> _TASK INSTRUCTIONS_:
A. Render this sentence from the giant virus text in Spanish: "All known giant viruses belong to the phylum Nucleocytoviricota."
B. For each statement below, decide whether the giant virus text supports it. Answer yes or no, and quote the deciding words from the text. (i) The term "girus" was coined in 2006. (ii) The first chlorovirus was found to infect marine flagellates. (iii) The origin of the P450 genes in giant viruses has been established.

> _TEXT EXCERPT_:
┌────────

A giant virus, sometimes referred to as a girus, is a very large virus, some of which are larger than typical bacteria. All known giant viruses belong to the phylum Nucleocytoviricota.

Description
While the exact criteria as defined in the scientific literature vary, giant viruses are generally described as viruses having large, pseudo-icosahedral capsids (200 to 400 nanometers in diameter) that may be surrounded by a thick (approximately 100 nm) layer of filamentous protein fibers. The viruses have large, double-stranded DNA genomes (300 to >1000 kilobasepairs) that encode a large contingent of genes (of the order of 1000 genes).  The best characterized giant viruses are the phylogenetically related mimivirus and megavirus, which belong to the family Mimiviridae (aka Megaviridae), and are distinguished by their large capsid diameters. Giant viruses from the deep ocean, terrestrial sources, and human patients contain genes encoding cytochrome P450 (CYP; P450) enzymes. The origin of these P450 genes in giant viruses remains unknown but may have been acquired from an ancient host.

The genomes of many giant viruses encode many unusual genes that are not found in other viruses, including genes involved in glycolysis and the TCA cycle, fermentation, and the cytoskeleton.

History 
The first giant viruses to be described were chloroviruses of the family Phycodnaviridae. These were discovered in 1981 by Russel H. Meints, James L. Van Etten, Daniel Kuczmarski, Kit Lee, and Barbara Ang. The first chlorovirus was initially called HVCV (Hydra viridis Chlorella virus) since it was first found to infect Chlorella-like algae.

Other giant viruses that infected marine flagellates were described later. The first mimivirus (BV-PW1) was described in 1995, but was not recognized as such until its sequenced genome was released as Cafeteria roenbergensis virus (CroV) in 2010. Subsequently, the Giant Virus Acanthamoeba polyphaga Mimivirus was characterized (which had been mistaken as a bacterium in 1993), and then sequenced. The term "girus" was coined to refer to the group in 2006.

└────────

> _Source data_:
┌────────

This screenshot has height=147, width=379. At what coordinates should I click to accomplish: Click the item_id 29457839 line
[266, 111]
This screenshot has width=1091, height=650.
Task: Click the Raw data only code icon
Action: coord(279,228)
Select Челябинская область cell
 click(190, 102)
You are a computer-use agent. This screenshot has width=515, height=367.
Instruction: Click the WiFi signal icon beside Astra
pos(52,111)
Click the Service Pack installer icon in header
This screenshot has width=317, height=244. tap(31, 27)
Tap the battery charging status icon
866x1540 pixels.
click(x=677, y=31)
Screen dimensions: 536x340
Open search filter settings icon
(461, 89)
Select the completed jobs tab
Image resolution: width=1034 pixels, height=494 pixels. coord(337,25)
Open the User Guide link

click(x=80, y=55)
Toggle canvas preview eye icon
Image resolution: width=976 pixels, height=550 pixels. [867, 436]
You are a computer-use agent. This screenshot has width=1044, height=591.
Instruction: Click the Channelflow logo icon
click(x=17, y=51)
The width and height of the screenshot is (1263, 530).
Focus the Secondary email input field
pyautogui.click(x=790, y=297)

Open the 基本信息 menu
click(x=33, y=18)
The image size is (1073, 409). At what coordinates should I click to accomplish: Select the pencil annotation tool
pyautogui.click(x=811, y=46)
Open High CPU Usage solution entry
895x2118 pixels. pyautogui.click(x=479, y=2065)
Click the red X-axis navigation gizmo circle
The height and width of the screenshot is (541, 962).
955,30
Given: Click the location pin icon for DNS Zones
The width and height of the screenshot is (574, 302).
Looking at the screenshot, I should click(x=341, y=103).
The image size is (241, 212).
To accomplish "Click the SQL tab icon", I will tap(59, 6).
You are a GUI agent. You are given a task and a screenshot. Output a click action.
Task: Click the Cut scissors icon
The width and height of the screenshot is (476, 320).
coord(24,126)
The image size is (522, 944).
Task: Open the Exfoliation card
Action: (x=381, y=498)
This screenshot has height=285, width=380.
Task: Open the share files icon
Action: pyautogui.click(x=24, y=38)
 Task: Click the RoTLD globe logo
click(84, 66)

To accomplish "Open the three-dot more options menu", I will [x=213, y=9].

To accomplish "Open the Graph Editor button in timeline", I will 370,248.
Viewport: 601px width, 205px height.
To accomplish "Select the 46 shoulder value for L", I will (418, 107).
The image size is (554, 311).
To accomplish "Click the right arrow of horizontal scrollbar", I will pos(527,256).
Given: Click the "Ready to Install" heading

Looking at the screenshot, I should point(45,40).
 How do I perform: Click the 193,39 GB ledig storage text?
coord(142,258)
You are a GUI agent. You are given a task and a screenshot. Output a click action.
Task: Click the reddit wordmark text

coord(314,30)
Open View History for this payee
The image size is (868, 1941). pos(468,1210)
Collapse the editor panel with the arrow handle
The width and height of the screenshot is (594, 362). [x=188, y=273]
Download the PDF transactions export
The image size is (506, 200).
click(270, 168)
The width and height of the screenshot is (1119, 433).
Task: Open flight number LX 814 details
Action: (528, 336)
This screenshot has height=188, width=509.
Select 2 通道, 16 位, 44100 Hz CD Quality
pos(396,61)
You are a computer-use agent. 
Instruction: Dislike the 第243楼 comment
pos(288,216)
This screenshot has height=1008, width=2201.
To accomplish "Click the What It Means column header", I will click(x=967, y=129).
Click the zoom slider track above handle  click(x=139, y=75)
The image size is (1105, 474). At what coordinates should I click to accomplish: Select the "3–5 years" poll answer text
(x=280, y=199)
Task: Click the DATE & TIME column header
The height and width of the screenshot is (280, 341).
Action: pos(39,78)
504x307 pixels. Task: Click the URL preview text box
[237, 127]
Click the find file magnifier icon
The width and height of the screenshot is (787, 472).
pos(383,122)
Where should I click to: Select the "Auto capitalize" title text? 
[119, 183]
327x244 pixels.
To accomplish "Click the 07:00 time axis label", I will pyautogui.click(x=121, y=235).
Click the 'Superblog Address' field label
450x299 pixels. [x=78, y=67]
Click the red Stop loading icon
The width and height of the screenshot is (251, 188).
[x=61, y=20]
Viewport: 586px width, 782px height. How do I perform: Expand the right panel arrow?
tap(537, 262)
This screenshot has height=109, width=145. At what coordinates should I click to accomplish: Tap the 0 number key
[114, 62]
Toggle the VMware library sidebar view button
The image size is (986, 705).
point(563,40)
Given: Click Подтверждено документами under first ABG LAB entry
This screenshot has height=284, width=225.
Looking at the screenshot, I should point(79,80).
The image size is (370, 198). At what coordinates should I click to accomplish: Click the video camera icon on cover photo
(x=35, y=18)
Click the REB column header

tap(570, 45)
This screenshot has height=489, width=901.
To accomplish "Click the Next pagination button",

└────────

> _ANSWER SECTION_:
A. Todos los virus gigantes conocidos pertenecen al filo Nucleocytoviricota.

B.
(i) Yes: "The term "girus" was coined to refer to the group in 2006."
(ii) No: "it was first found to infect Chlorella-like algae."
(iii) No: "The origin of these P450 genes in giant viruses remains unknown"